Retazos vivos de memoria

Las miniaturas forman parte del equipaje de numerosos viajeros.

Las miniaturas forman parte del equipaje de numerosos viajeros. / Oligor y Microscopía

Es un alivio comprobar que, a pesar de la pandemia, del auge del streaming y del uso cada vez más prolijo de la tecnología en los escenarios, nada ha cambiado en el teatro-documento de Oligor y Microscopía. Un teatro minúsculo y tan cercano que puedes tocarlo con solo alargar la mano.

Lo que empezaron los hermanos Oligor, mitad ingenieros de la miniatura mitad chamarileros -qué preciosidad aquellas Tribulaciones de Virginia- lo ha continuado uno de ellos, Jomi Oligor, en feliz unión con la mexicana Shaday Larios, directora del “grupo de escena con objetos”, Microscopía Teatro.

Ambos se han dedicado a rescatar pequeños objetos antiguos, tal vez caducos y sin valor para la sociedad actual, pero a través de ellos reflexionan, y nos hacen reflexionar, sobre el valor de la memoria de las cosas y sobre las emociones que se han quedado pegadas a ellas -a veces más que a algunas personas- sumergiéndonos en una inexplicable melancolía.

Hace unos años, tras haber encontrado una maleta llena de cartas de amor, nos mostraron su trabajo sobre el objeto-carta en La máquina de la soledad. Ahora, en La melancolía del turista, al hallazgo de esos objetos ligados a la búsqueda de un paraíso liberador de la vida cotidiana, se une la sospecha, la casi certeza de que ese viajero que lo persigue -al paraíso- como a una utopía, ha sido tragado sin remedio por el turista low cost.

La pieza se centra en dos sencillas historias: la de una vieja cubana, fumadora de puros, que se ganaba la vida posando para los turistas en La Habana, y la de El Peque, un clavadista retirado de Acapulco, el paraíso que el narcotráfico ha convertido en un infierno sin postales. Ambas historias reviven ante nuestros ojos mediante fotografías deterioradas, juguetes, miniaturas, sombras chinescas, imágenes analógicas y, sobre todo, por el testimonio de Jomi y Shaday, dos testigos a los que inmediatamente concedemos la mayor credibilidad.

▬▬▬

# ENUNCIADO
Reproduzca literalmente el texto sobre el teatro de Oligor y Microscopía, todo lo que va desde "Retazos vivos de" hasta "alargar la mano.".

▬▬▬

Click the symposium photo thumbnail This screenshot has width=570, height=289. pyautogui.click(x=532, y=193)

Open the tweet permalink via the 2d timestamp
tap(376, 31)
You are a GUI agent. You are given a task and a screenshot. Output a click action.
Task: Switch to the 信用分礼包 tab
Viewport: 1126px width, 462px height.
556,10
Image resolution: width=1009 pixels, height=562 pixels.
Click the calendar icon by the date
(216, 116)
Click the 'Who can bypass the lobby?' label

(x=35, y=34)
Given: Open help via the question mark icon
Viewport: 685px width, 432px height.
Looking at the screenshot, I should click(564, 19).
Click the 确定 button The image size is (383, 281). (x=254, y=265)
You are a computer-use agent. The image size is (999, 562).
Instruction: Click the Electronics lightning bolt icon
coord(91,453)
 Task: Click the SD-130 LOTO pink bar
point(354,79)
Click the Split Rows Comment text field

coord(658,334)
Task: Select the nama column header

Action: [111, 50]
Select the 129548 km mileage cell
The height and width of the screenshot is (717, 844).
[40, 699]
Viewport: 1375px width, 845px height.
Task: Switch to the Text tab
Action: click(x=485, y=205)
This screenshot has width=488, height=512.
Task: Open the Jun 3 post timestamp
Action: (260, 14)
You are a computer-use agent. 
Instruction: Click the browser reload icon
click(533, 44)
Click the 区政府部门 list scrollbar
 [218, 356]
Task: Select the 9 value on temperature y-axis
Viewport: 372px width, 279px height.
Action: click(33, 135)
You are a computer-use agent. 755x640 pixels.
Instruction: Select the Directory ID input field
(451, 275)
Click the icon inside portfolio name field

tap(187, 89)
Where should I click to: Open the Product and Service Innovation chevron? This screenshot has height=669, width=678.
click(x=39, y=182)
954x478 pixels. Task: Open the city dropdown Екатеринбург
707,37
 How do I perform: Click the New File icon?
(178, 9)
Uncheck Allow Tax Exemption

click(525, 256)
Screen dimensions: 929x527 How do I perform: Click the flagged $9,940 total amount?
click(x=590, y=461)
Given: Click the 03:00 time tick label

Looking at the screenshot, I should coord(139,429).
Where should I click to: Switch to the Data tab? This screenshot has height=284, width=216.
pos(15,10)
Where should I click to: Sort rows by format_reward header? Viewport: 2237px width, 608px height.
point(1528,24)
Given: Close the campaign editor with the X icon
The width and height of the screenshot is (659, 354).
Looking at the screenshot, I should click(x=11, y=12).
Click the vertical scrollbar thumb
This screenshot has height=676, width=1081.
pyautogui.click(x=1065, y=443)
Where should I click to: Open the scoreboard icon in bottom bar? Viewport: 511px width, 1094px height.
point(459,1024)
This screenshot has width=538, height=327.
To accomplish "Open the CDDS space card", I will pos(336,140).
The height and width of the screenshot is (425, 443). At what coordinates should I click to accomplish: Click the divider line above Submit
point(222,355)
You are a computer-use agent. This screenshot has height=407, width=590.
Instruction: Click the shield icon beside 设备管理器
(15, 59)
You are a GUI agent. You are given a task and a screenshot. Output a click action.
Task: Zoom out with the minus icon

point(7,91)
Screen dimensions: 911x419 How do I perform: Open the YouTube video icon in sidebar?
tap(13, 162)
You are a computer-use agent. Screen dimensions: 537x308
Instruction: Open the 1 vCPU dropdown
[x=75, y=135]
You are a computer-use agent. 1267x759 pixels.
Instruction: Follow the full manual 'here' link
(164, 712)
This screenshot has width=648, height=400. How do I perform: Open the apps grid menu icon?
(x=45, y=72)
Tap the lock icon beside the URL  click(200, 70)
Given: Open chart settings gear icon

▬▬▬

# SOLUCIÓN DEL EJERCICIO
Retazos vivos de memoria

Las miniaturas forman parte del equipaje de numerosos viajeros.

Las miniaturas forman parte del equipaje de numerosos viajeros. / Oligor y Microscopía

Es un alivio comprobar que, a pesar de la pandemia, del auge del streaming y del uso cada vez más prolijo de la tecnología en los escenarios, nada ha cambiado en el teatro-documento de Oligor y Microscopía. Un teatro minúsculo y tan cercano que puedes tocarlo con solo alargar la mano.